### Set problem 1
Copy the records below word for word, starting at the line that contains "640x360 pixels. At" and ending at the line that contains "[x=317, y=153]".

Information/Elemental Dichotomies:

Static/Dynamic:
- Static: Ne, Se, Ti, Fi
- Dynamic: Ni, Si, Te, Fe
Irrational/Rational:
- Irrational: Ne, Se, Ni, Si
- Rational: Ti, Fi, Te, Fe
Extroverted/Introverted:
- Extroverted: Ne, Se, Te, Fe
- Introverted: Ni, Si, Ti, Fi
Detached/Involved:
- Detached: Ne, Ti, Ni, Te
- Involved: Se, Fi, Si, Fe
Implicit/Explicit:
- Implicit: Ne, Fi, Ni, Fe
- Explicit: Se, Ti, Si, Te
Alpha/Gamma:
- Alpha: Ne, Ti, Si, Fe
- Gamma: Se, Fi, Ni, Te
Delta/Beta:
- Delta: Ne, Fi, Si, Te
- Beta: Se, Ti, Ni, Fe

... ... ... ...

One thing we can immediately do with these dichotomies is show how they form an elegant, inter-connected system of 7 sets of blockings. These pair together the elements of Socionics in different ways to get different types of abstract relationships which we see enacted in mature Socionics models. We can show:
- how each of the 7 blocks is formed out of the intersection of 3 of the above Information/Elemental dichotomies (which exactly replicates the structure of the interleaving operation for the Reinin dichotomies, in which two blockings that are opposite in two dichotomies of the same blocking set must be the same in the third dichotomy in the set due to adding to the same Boolean sum, e.g. 00 ~= 0 + 0 ~= 0 ~= 1 + 1 ~= 11, since the sum represents the third dichotomy)

### Extracted records
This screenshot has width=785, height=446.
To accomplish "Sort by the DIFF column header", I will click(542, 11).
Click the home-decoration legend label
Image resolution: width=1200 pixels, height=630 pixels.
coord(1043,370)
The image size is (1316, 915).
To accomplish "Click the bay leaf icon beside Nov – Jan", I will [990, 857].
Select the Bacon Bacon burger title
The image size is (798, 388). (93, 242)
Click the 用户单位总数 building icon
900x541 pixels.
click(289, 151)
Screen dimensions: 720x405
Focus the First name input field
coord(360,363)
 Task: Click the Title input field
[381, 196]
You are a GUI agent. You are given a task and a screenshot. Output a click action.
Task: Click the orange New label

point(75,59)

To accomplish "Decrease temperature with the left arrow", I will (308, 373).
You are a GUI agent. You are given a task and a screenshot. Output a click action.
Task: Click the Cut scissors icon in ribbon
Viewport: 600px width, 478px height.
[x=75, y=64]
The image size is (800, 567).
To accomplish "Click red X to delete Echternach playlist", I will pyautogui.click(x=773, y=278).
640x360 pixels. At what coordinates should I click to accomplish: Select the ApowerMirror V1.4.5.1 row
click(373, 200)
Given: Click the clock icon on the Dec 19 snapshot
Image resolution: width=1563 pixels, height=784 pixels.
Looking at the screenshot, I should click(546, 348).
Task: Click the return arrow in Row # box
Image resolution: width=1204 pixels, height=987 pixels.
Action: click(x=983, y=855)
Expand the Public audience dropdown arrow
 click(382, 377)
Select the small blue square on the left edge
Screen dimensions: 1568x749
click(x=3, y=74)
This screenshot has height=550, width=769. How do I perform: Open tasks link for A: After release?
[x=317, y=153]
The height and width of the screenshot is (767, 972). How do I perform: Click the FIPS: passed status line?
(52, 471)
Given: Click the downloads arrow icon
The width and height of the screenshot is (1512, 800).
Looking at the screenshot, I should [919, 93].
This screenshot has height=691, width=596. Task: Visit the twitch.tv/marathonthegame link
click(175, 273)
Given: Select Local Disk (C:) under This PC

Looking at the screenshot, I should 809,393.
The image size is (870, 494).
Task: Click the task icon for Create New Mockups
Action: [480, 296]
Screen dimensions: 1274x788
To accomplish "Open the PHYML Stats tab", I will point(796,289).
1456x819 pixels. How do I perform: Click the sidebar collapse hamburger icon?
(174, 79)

### Set problem 2
Write the next part of the passage on Socionics dichotomies, picking up right after its last sentence.

### Task answer 1
640x360 pixels. At what coordinates should I click to accomplish: Select the ApowerMirror V1.4.5.1 row
click(373, 200)
Given: Click the clock icon on the Dec 19 snapshot
Image resolution: width=1563 pixels, height=784 pixels.
Looking at the screenshot, I should click(546, 348).
Task: Click the return arrow in Row # box
Image resolution: width=1204 pixels, height=987 pixels.
Action: click(x=983, y=855)
Expand the Public audience dropdown arrow
 click(382, 377)
Select the small blue square on the left edge
Screen dimensions: 1568x749
click(x=3, y=74)
This screenshot has height=550, width=769. How do I perform: Open tasks link for A: After release?
[x=317, y=153]

### Task answer 2
- the specific set of 4 blockings that results from intersecting all logically consistent combinations of these dichotomies

Information/Elemental Sets of Blockings:

Temperament Blocking Set:
- Static/Dynamic
- Irrational/Rational
- Extroverted/Introverted
- Ne+Se: Static, Irrational, Extroverted
- Ti+Fi: Static, Rational, Introverted
- Ni+Si: Dynamic, Irrational, Introverted
- Te+Fe: Dynamic, Rational, Extroverted

Democratic Revision Blocking Set:
- Static/Dynamic
- Detached/Involved
- Alpha/Gamma
- Ne+Ti: Static, Detached, Alpha
- Se+Fi: Static, Involved, Gamma
- Ni+Te: Dynamic, Detached, Gamma
- Si+Fe: Dynamic, Involved, Alpha

Aristocratic Revision Blocking Set:
Static/Dynamic
- Implicit/Explicit
- Delta/Beta
- Ne+Fi: Static, Implicit, Delta
- Se+Ti: Static, Explicit, Beta
- Ni+Fe: Dynamic, Implicit, Beta
- Si+Te: Dynamic, Explicit, Delta

Extinguishment Blocking Set:
- Irrational/Rational
- Detached/Involved
- Implicit/Explicit
- Ne+Ni: Irrational, Detached, Implicit
- Se+Si: Irrational, Involved, Explicit
- Te+Ti: Rational, Detached, Explicit
- Fe+Fi: Rational, Involved, Implicit

Duality Blocking Set:
- Irrational/Rational
- Alpha/Gamma
- Delta/Beta
- Ne+Si: Irrational, Alpha, Delta
- Se+Ni: Irrational, Gamma, Beta
- Fe+Ti: Rational, Alpha, Beta
- Te+Fi: Rational, Gamma, Delta

Democratic Order Blocking Set:
- Extroverted/Introverted
- Detached/Involved
- Delta/Beta
- Ne+Te: Extroverted, Detached, Delta
- Se+ Fe: Extroverted, Involved, Beta
- Ni+Ti: Introverted, Detached, Beta
- Si+Fi: Introverted, Involved, Delta

Aristocratic Order Blocking Set:
- Extroverted/Introverted
- Implicit/Explicit
- Alpha/Gamma
- Ne+Fe: Extroverted, Implicit, Alpha
- Se+Te: Extroverted, Explicit, Gamma
- Ni+Fi: Introverted, Implicit, Gamma
- Si+Ti: Introverted, Explicit, Alpha

... ... ... ...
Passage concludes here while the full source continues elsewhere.